• **Data supplied**:

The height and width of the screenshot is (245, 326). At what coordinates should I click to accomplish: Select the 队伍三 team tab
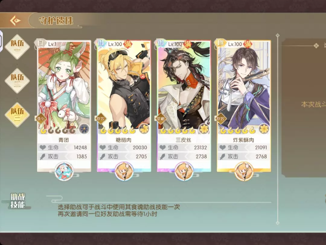17,114
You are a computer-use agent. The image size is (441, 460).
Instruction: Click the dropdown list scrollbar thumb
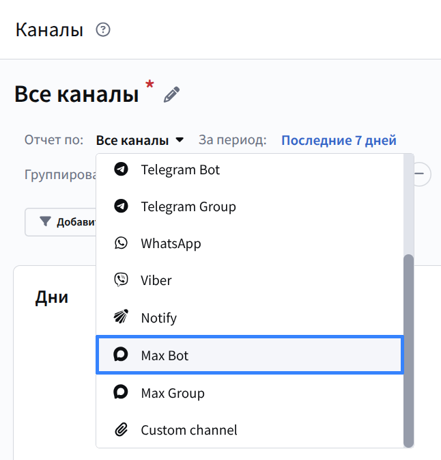click(x=408, y=349)
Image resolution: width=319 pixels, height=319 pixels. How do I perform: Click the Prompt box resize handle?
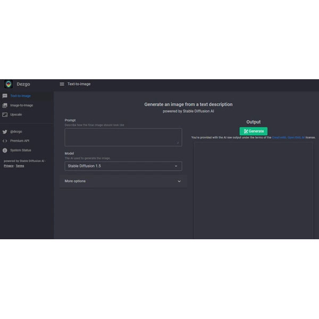pos(178,142)
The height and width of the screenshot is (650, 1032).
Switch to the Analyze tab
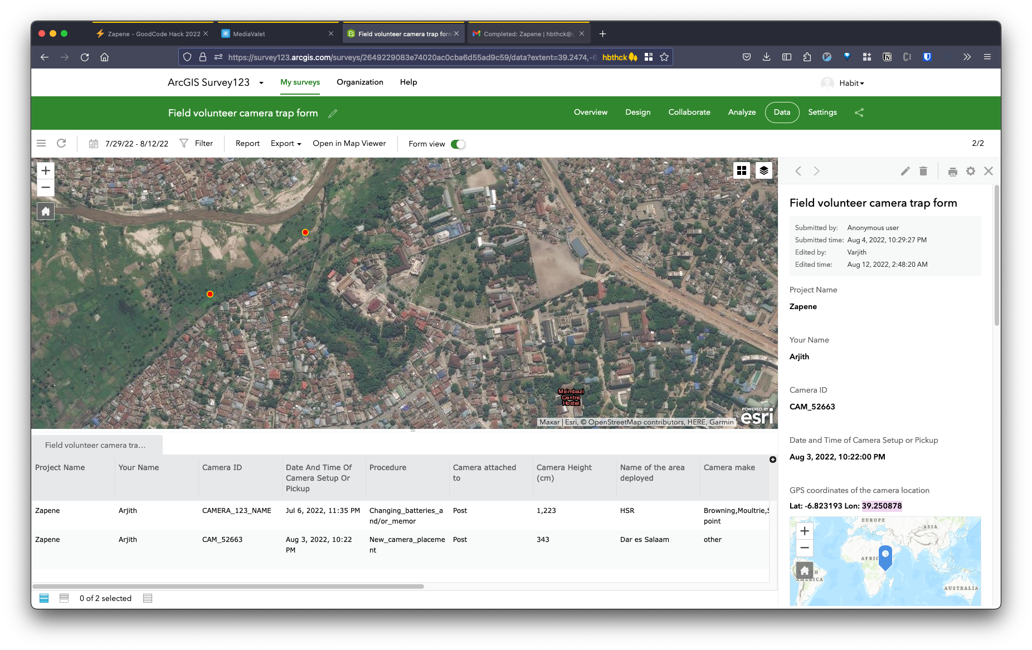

• **Work to complete**: Drop the pictures and set down the data above exactly.

• **Solution to the problem**:
The height and width of the screenshot is (245, 326). At what coordinates should I click to accomplish: Select the 队伍三 team tab
17,114
You are a computer-use agent. The image size is (441, 460).
Instruction: Click the dropdown list scrollbar thumb
click(x=408, y=349)
Image resolution: width=319 pixels, height=319 pixels. How do I perform: Click the Prompt box resize handle?
pos(178,142)
The height and width of the screenshot is (650, 1032).
Switch to the Analyze tab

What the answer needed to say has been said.